====== Data extracts
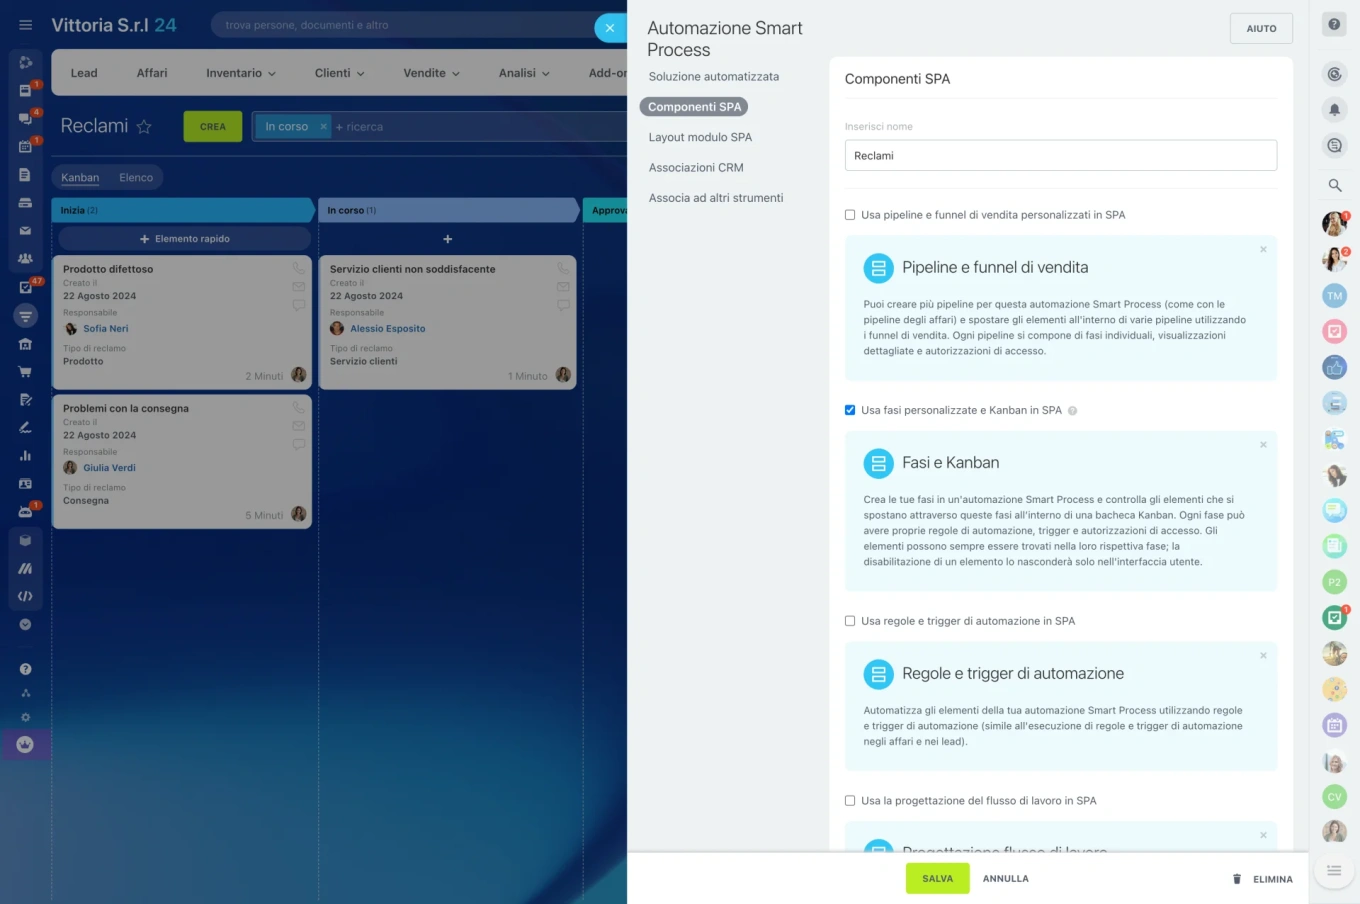This screenshot has height=904, width=1360.
Task: Open the Messenger chat icon in left sidebar
Action: [x=26, y=118]
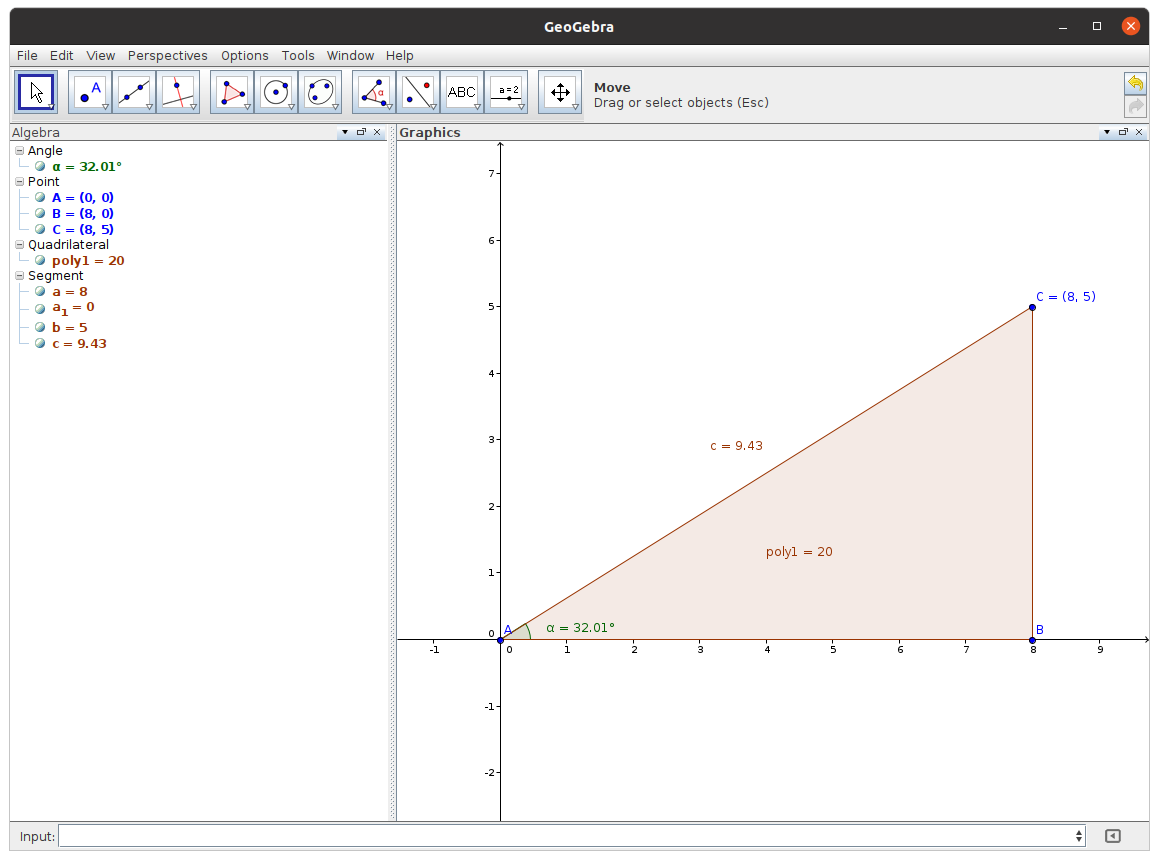Select the Move tool
The height and width of the screenshot is (860, 1159).
click(x=36, y=91)
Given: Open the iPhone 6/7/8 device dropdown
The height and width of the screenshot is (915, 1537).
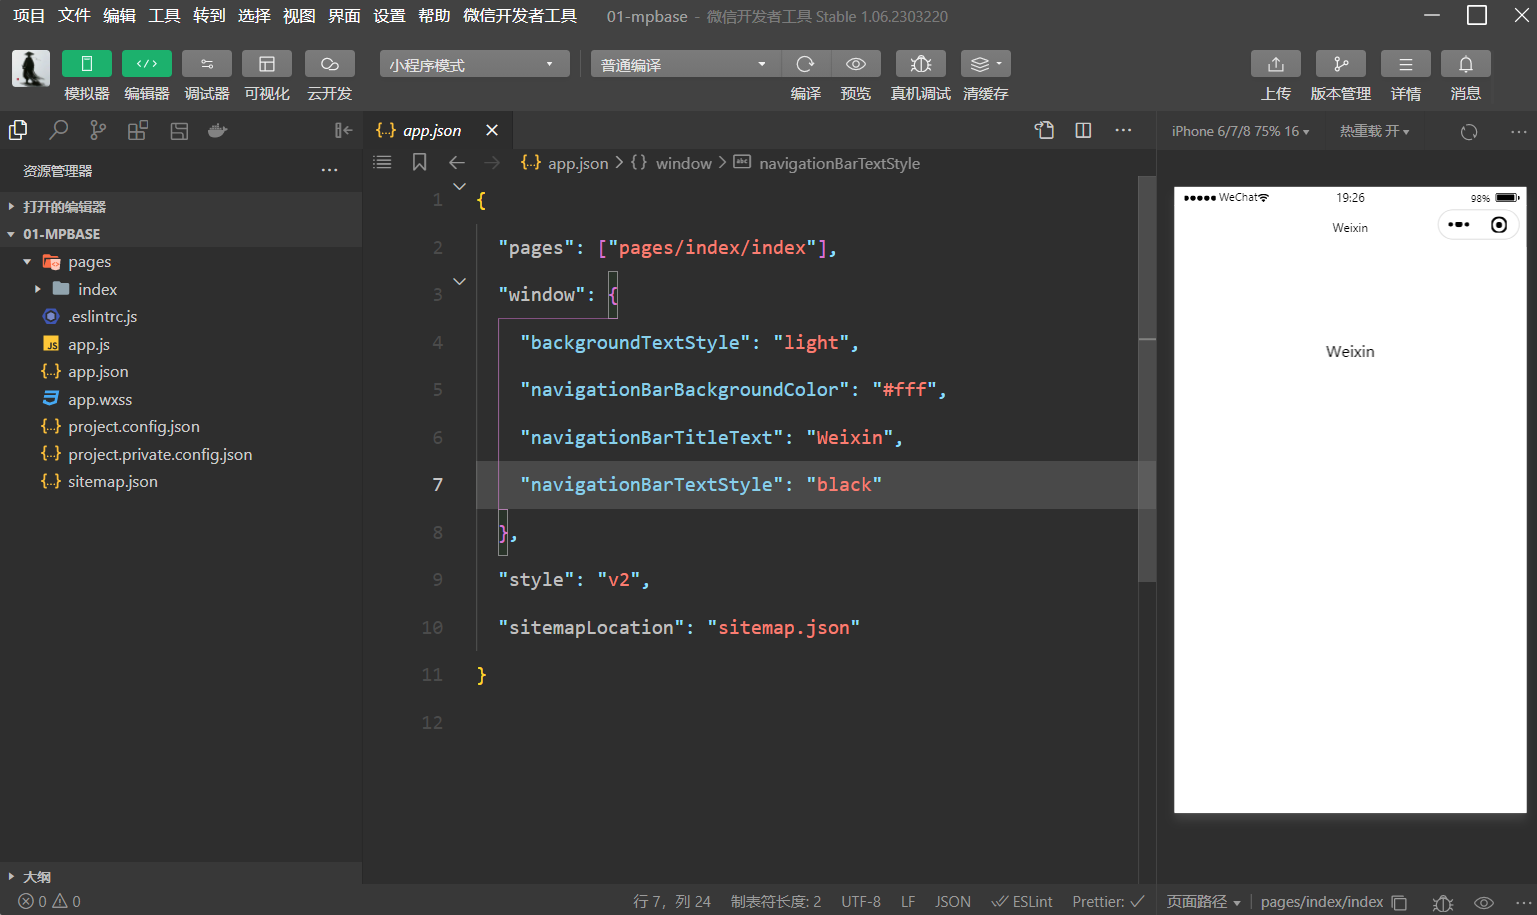Looking at the screenshot, I should coord(1240,132).
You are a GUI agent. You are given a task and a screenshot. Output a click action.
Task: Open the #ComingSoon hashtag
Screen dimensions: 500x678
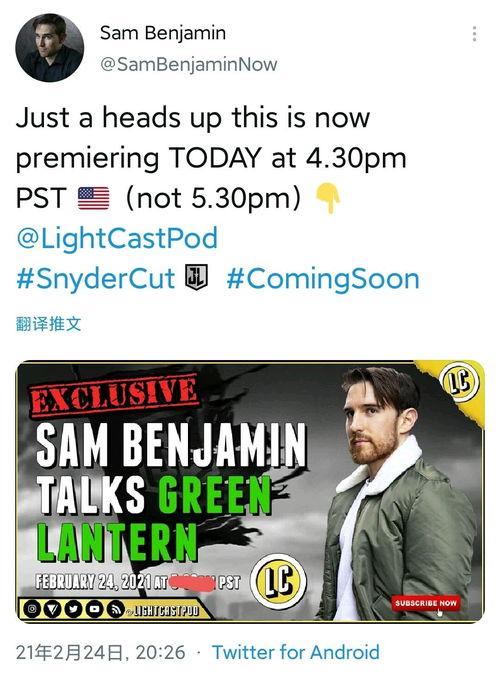[323, 278]
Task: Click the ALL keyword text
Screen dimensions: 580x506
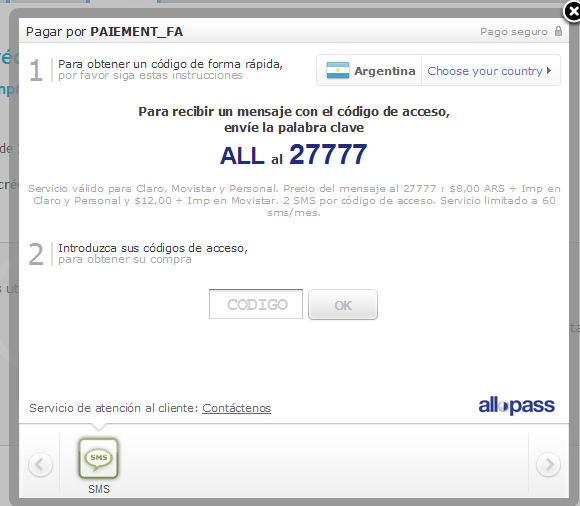Action: (x=242, y=156)
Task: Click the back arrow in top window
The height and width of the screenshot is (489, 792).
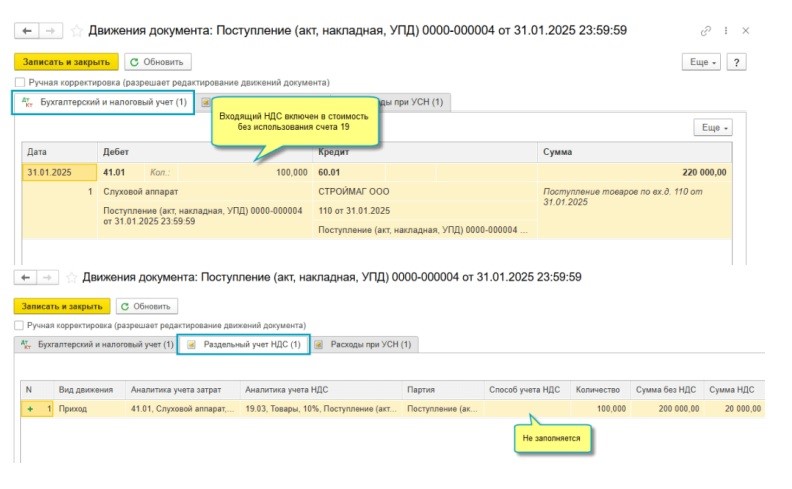Action: tap(27, 31)
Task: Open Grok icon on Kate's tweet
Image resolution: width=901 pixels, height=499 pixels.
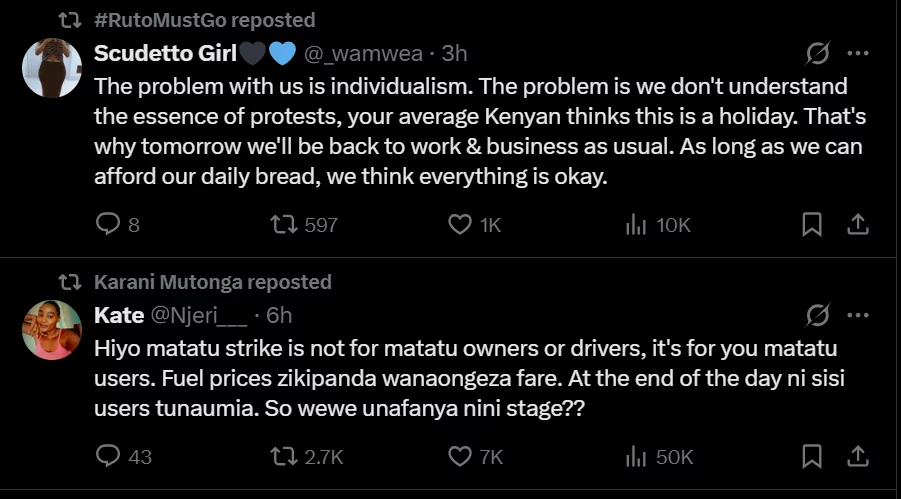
============
● Assignment: Output only these lines, word for word: the line containing "Given: Open the iPhone 6/7/8 device dropdown" and every line after it through the last line of the data. Omit the pictures.

● Task result:
Given: Open the iPhone 6/7/8 device dropdown
The height and width of the screenshot is (915, 1537).
Looking at the screenshot, I should coord(1240,132).
You are a GUI agent. You are given a task and a screenshot. Output a click action.
Task: Open the #ComingSoon hashtag
Screen dimensions: 500x678
[323, 278]
Task: Click the ALL keyword text
Screen dimensions: 580x506
Action: (x=242, y=156)
Task: Click the back arrow in top window
The height and width of the screenshot is (489, 792).
Action: tap(27, 31)
Task: Open Grok icon on Kate's tweet
Image resolution: width=901 pixels, height=499 pixels.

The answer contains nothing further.